YOUR GOAL | Starting at the line that holds "National Courier Columns (228, 1515)", transcribe every line to the end of the data exactly; include no other lines.

Items listed in a dataset |
════

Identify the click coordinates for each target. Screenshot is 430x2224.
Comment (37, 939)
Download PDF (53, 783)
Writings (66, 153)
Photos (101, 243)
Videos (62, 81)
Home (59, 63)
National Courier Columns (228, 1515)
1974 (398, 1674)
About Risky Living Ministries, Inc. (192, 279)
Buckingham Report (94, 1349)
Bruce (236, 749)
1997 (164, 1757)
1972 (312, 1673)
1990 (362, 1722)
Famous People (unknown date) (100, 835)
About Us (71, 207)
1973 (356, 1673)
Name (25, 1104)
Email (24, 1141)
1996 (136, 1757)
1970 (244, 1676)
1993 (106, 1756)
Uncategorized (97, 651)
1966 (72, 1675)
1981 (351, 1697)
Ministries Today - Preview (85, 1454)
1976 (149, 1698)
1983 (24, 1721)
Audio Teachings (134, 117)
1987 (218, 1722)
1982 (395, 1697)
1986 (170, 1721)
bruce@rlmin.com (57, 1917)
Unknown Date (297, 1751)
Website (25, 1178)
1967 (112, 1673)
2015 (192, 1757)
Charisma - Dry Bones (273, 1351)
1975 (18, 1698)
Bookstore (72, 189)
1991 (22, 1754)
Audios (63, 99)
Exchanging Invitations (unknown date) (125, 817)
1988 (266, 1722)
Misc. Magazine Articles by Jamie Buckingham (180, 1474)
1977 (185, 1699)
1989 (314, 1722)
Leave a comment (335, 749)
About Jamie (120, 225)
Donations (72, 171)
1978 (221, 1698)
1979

════

PROBLEM SOLUTION |
National Courier Columns (228, 1515)
1974 (398, 1674)
About Risky Living Ministries, Inc. (192, 279)
Buckingham Report (94, 1349)
Bruce (236, 749)
1997 (164, 1757)
1972 (312, 1673)
1990 (362, 1722)
Famous People (unknown date) (100, 835)
About Us (71, 207)
1973 (356, 1673)
Name (25, 1104)
Email (24, 1141)
1996 (136, 1757)
1970 (244, 1676)
1993 (106, 1756)
Uncategorized (97, 651)
1966 (72, 1675)
1981 (351, 1697)
Ministries Today - Preview (85, 1454)
1976 (149, 1698)
1983 (24, 1721)
Audio Teachings (134, 117)
1987 (218, 1722)
1982 (395, 1697)
1986 (170, 1721)
bruce@rlmin.com (57, 1917)
Unknown Date (297, 1751)
Website (25, 1178)
1967 (112, 1673)
2015 (192, 1757)
Charisma - Dry Bones (273, 1351)
1975 (18, 1698)
Bookstore (72, 189)
1991 (22, 1754)
Audios (63, 99)
Exchanging Invitations (unknown date) (125, 817)
1988 (266, 1722)
Misc. Magazine Articles by Jamie Buckingham (180, 1474)
1977 (185, 1699)
1989 (314, 1722)
Leave a comment (335, 749)
About Jamie (120, 225)
Donations (72, 171)
1978 (221, 1698)
1979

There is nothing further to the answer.